When I took this job there were three features that made it very attractive. 1) Location. Both my and my wife's families are within a 2 hour drive from where we live. After spending nearly a decade in a distant place and with a child under a year old, it was very appealing to finally be near family again. 2) Collaborations. The university is investing heavily in my subfield and has made several hires in that area recently, with another planned (assuming they lift the hiring freeze one day). 3) Work/Life balance. Though Employment U is not a superpower R1 research juggernaut, research is a major focus and well supported. Our class load is not overwhelming 1:1.5 (with the .5 being a journal club-type "class") and the deans are generous about accommodating active research. At the same time, one could putter along with a small research group and limited funding and still get tenure.
I have no plans to putter, but unlike Isis, I am too tall to sleep on my desk. I aim to build a decent sized lab (not a small corporation) and juggle between 2 and 4 grants at any one time. That's what I think it will take for me to feel happy with the progress my group is making and still be able to spend time with my family. There are people in the department who pull this off, but they are the minority.
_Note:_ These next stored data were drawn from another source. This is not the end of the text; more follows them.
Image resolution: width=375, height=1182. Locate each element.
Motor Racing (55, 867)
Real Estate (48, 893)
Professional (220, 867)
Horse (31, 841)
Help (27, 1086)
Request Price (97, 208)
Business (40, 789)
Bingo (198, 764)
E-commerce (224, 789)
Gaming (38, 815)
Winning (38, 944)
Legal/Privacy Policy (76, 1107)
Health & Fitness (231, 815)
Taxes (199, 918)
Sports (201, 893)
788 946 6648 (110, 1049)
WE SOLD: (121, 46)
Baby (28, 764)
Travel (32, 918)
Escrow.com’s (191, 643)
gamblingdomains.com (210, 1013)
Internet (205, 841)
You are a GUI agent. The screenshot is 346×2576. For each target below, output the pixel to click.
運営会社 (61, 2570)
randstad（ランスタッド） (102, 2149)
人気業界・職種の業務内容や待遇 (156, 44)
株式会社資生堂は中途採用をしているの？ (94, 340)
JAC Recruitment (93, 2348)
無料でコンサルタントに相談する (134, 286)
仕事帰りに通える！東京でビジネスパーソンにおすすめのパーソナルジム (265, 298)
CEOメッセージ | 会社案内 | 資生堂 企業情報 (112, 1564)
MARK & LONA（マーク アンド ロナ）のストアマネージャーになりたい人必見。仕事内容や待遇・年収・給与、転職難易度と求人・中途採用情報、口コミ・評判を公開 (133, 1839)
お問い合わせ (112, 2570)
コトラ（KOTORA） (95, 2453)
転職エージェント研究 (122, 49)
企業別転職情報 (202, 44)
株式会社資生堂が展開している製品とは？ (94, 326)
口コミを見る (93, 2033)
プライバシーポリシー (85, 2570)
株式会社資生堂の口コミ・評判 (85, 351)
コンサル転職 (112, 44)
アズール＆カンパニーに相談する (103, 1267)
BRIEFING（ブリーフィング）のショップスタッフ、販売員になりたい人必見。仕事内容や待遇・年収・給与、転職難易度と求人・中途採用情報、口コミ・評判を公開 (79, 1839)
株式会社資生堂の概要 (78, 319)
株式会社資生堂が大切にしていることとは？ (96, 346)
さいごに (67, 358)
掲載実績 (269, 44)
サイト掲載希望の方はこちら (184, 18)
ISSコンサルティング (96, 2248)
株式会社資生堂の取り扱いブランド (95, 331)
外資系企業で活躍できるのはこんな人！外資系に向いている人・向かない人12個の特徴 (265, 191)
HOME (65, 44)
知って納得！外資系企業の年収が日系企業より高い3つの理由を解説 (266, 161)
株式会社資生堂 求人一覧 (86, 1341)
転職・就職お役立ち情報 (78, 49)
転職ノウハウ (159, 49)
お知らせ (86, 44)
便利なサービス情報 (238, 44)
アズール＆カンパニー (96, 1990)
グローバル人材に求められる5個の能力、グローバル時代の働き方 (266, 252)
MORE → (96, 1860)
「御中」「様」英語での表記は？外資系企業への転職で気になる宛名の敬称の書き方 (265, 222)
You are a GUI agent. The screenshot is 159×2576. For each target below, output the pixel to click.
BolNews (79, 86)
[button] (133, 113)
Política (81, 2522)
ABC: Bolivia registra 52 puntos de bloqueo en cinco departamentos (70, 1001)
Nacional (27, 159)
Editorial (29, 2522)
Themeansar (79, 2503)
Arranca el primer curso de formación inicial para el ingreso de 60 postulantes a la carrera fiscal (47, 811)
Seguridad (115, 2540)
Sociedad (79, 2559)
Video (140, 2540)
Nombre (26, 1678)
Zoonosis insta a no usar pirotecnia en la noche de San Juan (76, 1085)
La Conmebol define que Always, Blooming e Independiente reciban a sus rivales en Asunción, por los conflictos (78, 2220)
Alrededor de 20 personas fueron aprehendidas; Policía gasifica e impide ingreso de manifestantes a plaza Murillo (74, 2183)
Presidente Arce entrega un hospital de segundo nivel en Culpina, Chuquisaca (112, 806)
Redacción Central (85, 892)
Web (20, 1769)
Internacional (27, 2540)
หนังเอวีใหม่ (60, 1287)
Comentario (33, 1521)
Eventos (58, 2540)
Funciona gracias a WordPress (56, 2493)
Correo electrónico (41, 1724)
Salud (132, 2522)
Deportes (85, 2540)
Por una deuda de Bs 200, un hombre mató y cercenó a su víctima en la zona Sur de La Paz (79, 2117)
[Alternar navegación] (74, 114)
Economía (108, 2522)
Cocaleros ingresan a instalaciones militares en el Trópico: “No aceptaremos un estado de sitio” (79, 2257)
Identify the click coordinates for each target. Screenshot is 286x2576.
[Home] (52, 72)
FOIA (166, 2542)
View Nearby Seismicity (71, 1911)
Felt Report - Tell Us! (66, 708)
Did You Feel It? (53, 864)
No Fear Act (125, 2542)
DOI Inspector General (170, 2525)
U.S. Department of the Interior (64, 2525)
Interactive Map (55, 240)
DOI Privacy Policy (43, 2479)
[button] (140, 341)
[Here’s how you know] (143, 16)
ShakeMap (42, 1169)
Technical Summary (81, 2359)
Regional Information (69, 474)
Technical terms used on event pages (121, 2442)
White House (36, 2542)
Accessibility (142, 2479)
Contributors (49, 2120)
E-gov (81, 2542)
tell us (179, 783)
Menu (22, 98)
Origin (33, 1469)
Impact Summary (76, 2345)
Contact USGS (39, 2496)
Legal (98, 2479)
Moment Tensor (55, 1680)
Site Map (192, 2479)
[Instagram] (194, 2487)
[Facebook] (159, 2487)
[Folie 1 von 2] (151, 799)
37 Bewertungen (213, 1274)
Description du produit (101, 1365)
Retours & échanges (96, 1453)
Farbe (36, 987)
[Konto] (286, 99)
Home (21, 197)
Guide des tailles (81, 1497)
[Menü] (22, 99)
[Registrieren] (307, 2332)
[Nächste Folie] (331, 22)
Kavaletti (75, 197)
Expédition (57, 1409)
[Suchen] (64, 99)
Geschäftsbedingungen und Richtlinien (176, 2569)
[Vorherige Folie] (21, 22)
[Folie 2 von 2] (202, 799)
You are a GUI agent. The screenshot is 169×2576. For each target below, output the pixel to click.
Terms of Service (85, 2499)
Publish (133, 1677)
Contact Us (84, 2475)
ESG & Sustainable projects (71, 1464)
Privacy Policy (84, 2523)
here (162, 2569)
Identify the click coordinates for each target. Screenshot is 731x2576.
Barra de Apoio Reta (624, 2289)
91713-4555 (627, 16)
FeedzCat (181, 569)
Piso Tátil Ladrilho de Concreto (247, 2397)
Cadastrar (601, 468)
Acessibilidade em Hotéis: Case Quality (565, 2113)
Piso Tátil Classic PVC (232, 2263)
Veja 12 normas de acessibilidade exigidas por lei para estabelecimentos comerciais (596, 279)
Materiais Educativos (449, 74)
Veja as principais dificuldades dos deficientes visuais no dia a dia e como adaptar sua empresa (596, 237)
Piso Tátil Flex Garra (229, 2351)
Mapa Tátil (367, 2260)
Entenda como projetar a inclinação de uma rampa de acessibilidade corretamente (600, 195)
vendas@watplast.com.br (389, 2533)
Obviously, I have been pushing hard in the last month with the two grants I am about to submit, but I would say that I am generally here longer hours than most (maybe all) of the other PIs. I have been told several times in the last couple of weeks something to the effect of "people here just don't work as hard as you are", and if my experiences being the only person in the building over the holiday are any indication, they're right. This situation might change entirely when I move to the new building, in which only active labs are going, but maybe not.
Now, I may not get any of the grants I have submitted and might find myself nursing a single grant along for several years, I have no idea. I don't think that will be the case, but at this early stage I can only speak to my ambitions and nothing more. Nevertheless, am I going to be motivated to churn out grant proposals at this rate in five years if I am one of a few who are pushing that hard? The culture of your environment can have conscience and sub-conscience effects that influence your actions. I am (perhaps naively) relying on my internal drive and the pace of others in my field to keep me motivated to keep running, but will that be enough to keep from starting to jog?
Of course, the running metaphors are also serving to remind me that even jogging would be an improvement to sitting behind my desk or standing in the lab all day. Must. Get. Exercise. Fat ass.